PROVIDED TEXT =>
○ ○ ○ ○ ○

Author: Sarika Pandey1, Rajiv Garg*1, Surya Kant1, Ajay Kumar Verma1, Iqbal Ahmad2 and Mohammad Kaleem Ahmad3

Category: Pharmaceutical Sciences


Background: Chronic Obstructive pulmonary disease a systemic inflammatory disease, characterized by airway inflammation and progressive airflow limitation is an increasing cause of morbidity and mortality worldwide including India. C-reactive protein (CRP) is an acute phase reactant secreted by the liver in response to infection, inflammation or tissue damage.

Objectives: The aim of this study was to investigate serum levels of CRP in North Indian population and to study its correlation with disease severity.

Methods: This case control study was conducted on 145 healthy controls and 145 stable COPD patients at a tertiary care hospital in north India. CRP levels were measured in serum by ELISA kits.

Results: The present study showed that mean serum CRP levels was significantly higher in COPD group as compared to control group (p<0.0001)]and the levels increased with the increasing severity of the disease.

Conclusion: Our study confirms that C-reactive protein levels were higher in stable COPD patients as compared to controls and their levels increased with the increasing severity of the disease. Measuring CRP levels in combination with other biochemical markers can be helpful in monitoring disease outcome and management of disease.

Keywords: Chronic Obstructive pulmonary disease, C-reactive protein, Inflammation

DOI: 10.21276/IJRDPL


Full Text:


Chronic Obstructive Pulmonary Disease (COPD) is a complex disease with multiple components and is characterized by airway inflammation and progressive airflow limitation. It is gradually increasing worldwide including India. Projections from WHO predict that by 2020 this disorder will rank as the fifth most prevalent disease and third most common cause of death [1].

COPD is strongly associated with smoking and not seen in every smoker, but in some individuals, it adverse effects are seen. Long term smoking causes airway inflammation characterized by neutrophil, macrophage and activated T lymphocyte infiltration and by increased CRP and cytokine concentration. The risk of developing COPDbecomes higher as smoking duration increases [2]. The indoor air pollution resulting from biomass exposure is also an important risk factor for COPD especially in developing countries. Previous studies demonstrate that many different inflammatory markers appear to be increased in the serum of stable COPD patients [3]. Stable COPD patients have a proinflammatory state with increased circulating levels of many inflammatory cytokines and acute phase reactants [4]. However, the best studied of these markers is the C-reactive protein (CRP), an acute phase reactant secreted by liver in response to infection, inflammation, or tissue damage [5]. Biomarkers in COPD may be useful in aiding diagnosis, monitoring the disease severity and evaluating the effects of drugs. Man,et al.,[6] measured CRP levels in individuals with mild to moderate airway obstruction and found that patients in the lowest CRP quartile had the highest risk of all-cause mortality, cancer deaths, and cardiovascular events, and suggested that CRP could be a marker of outcome in COPD. The higher levels of CRP observed in patients with COPD increase even more during exacerbations [7].

○ ○ ○ ○ ○

STUDY MATERIAL =>
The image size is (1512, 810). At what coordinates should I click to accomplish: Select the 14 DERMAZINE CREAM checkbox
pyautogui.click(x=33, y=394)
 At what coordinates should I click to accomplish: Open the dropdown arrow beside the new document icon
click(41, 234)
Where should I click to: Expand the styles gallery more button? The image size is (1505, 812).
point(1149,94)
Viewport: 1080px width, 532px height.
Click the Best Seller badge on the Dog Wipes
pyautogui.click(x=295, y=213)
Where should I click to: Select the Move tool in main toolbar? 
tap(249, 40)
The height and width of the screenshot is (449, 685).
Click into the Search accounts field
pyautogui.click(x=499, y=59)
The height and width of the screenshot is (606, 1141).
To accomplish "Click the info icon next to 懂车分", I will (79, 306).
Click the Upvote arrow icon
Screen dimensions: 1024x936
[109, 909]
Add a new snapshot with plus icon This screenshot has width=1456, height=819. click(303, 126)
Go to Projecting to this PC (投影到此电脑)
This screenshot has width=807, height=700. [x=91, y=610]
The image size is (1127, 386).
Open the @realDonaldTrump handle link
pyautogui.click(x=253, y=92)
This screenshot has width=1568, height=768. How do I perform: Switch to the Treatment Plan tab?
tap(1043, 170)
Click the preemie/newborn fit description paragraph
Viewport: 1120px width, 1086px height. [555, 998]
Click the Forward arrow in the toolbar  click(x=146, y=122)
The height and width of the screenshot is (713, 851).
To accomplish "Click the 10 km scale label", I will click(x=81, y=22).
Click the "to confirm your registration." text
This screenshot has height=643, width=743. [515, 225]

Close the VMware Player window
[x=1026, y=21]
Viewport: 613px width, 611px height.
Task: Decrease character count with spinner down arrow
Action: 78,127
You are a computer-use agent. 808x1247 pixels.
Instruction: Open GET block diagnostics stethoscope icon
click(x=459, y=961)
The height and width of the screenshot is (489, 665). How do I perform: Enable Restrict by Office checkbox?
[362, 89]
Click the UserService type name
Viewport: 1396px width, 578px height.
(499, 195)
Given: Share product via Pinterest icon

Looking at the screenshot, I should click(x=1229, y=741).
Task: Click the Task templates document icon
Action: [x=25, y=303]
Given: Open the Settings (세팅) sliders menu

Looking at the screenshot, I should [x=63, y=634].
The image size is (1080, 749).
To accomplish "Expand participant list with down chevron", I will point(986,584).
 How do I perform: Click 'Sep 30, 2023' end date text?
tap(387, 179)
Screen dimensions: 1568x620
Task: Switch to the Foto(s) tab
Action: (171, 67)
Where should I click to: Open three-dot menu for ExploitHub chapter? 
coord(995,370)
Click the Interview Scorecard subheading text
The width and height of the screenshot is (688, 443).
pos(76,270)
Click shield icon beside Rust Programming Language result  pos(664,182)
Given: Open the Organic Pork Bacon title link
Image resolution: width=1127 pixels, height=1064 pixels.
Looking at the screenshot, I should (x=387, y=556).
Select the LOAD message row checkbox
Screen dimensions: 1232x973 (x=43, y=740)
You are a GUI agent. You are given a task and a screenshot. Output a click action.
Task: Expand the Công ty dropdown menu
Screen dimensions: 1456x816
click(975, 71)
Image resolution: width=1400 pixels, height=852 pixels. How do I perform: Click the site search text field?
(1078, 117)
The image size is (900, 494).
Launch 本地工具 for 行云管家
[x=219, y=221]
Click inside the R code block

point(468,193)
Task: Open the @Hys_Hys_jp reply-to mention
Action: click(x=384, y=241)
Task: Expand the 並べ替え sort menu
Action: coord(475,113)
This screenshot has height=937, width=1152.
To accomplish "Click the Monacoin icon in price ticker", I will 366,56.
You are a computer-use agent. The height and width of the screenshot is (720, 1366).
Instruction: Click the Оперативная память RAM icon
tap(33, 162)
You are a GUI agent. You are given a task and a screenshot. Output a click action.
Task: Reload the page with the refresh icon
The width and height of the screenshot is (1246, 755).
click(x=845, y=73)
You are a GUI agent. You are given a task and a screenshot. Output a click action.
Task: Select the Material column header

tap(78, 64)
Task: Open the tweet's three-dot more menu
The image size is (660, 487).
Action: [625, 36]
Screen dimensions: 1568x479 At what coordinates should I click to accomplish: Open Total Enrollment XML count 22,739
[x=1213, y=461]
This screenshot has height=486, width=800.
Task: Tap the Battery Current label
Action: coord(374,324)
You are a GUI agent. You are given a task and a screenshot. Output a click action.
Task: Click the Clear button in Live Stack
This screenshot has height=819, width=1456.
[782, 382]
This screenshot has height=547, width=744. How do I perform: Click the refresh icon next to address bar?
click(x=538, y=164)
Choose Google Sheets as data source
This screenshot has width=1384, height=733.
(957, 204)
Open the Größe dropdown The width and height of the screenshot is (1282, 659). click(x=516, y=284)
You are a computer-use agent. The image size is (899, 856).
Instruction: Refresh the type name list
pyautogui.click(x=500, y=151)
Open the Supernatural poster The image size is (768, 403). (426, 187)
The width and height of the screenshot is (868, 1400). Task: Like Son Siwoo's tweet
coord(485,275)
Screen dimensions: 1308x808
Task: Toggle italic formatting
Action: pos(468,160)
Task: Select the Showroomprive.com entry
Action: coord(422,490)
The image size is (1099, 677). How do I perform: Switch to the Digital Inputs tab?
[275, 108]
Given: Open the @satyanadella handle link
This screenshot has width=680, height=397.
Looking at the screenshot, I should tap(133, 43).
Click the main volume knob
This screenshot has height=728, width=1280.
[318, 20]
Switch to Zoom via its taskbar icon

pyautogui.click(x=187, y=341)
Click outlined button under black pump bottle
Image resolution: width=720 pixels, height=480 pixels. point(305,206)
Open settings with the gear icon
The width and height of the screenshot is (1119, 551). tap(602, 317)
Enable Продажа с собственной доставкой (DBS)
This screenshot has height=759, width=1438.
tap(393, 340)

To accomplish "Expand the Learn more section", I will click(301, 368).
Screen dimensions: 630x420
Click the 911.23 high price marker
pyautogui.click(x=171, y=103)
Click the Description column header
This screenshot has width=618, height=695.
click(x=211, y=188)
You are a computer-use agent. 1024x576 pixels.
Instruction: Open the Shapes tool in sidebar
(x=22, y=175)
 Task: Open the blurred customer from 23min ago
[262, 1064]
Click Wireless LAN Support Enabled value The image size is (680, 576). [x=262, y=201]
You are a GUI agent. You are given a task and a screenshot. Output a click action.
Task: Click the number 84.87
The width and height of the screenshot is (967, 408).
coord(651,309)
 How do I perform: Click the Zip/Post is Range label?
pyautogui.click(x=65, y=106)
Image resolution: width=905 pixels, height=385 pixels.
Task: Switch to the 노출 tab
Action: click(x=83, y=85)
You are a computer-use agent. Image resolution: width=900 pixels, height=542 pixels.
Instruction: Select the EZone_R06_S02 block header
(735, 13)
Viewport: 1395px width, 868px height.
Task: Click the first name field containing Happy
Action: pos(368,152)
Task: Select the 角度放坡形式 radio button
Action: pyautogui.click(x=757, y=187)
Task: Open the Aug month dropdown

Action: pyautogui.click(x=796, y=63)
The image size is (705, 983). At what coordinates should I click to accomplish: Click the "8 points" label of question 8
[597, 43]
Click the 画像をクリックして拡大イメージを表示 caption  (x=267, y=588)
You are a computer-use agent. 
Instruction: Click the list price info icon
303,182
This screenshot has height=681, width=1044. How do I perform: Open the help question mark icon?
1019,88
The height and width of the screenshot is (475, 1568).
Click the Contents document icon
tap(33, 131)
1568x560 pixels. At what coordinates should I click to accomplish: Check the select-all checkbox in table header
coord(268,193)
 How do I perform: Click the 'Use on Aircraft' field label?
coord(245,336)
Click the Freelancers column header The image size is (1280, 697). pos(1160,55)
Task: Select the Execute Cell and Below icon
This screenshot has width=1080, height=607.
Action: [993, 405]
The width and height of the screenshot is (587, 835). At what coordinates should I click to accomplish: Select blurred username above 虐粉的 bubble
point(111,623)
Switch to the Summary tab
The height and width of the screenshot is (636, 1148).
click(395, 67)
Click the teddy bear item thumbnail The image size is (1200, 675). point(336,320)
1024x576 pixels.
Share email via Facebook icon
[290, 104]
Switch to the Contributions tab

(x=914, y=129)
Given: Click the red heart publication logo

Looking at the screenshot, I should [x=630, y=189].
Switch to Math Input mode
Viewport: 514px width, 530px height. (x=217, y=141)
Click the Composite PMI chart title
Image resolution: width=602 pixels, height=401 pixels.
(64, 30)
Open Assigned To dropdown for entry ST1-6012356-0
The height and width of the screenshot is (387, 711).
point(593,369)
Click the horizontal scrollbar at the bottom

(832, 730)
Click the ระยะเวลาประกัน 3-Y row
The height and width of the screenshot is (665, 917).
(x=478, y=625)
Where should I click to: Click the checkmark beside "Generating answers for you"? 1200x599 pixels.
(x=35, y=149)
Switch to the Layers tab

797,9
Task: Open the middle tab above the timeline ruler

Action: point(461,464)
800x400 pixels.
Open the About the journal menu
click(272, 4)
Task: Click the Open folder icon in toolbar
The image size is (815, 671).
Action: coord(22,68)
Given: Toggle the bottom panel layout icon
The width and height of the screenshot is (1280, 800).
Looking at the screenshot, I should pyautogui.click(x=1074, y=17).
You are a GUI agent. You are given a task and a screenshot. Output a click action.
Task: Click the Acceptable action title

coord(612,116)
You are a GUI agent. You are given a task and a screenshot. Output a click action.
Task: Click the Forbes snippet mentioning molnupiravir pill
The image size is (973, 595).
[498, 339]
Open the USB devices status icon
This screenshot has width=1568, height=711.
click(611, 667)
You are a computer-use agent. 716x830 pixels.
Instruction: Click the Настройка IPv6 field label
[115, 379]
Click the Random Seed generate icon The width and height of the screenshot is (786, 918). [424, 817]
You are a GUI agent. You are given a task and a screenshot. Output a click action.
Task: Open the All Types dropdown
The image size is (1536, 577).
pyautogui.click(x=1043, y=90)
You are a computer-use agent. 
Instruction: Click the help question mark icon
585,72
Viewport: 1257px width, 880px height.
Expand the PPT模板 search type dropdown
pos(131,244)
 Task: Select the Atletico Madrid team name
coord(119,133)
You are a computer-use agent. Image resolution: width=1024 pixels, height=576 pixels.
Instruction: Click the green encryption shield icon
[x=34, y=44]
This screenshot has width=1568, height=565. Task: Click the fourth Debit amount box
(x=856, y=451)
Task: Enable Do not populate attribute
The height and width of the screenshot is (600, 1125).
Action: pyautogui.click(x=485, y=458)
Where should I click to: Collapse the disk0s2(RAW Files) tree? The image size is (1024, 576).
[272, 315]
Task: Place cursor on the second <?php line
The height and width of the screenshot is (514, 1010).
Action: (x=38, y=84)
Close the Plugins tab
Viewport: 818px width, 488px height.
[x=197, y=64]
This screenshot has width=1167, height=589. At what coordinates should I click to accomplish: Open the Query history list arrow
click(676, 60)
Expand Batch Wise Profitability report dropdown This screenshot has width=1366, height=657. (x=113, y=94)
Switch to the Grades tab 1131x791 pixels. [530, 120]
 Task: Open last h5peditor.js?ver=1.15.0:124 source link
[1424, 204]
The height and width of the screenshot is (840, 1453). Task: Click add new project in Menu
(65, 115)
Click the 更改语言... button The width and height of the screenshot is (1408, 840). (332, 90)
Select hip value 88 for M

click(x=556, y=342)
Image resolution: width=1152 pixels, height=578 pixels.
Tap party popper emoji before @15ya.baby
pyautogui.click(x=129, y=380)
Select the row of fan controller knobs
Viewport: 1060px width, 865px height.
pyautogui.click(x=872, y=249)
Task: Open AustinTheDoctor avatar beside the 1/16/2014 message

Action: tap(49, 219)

○ ○ ○ ○ ○

EXERCISE REQUIREMENTS =>
1. List the keywords given in the COPD text.
2. According to the COPD text, how were CRP levels in serum measured?
3. Print the stretch of the COPD text from "Keywords: Chronic Obstructive" through "of death [1].".
Answer from the COPD text alone.

ANSWERS FOR EACH ITEM =>
1. Chronic Obstructive pulmonary disease, C-reactive protein, Inflammation

2. By ELISA kits.

3.
Keywords: Chronic Obstructive pulmonary disease, C-reactive protein, Inflammation

DOI: 10.21276/IJRDPL


Full Text:


Chronic Obstructive Pulmonary Disease (COPD) is a complex disease with multiple components and is characterized by airway inflammation and progressive airflow limitation. It is gradually increasing worldwide including India. Projections from WHO predict that by 2020 this disorder will rank as the fifth most prevalent disease and third most common cause of death [1].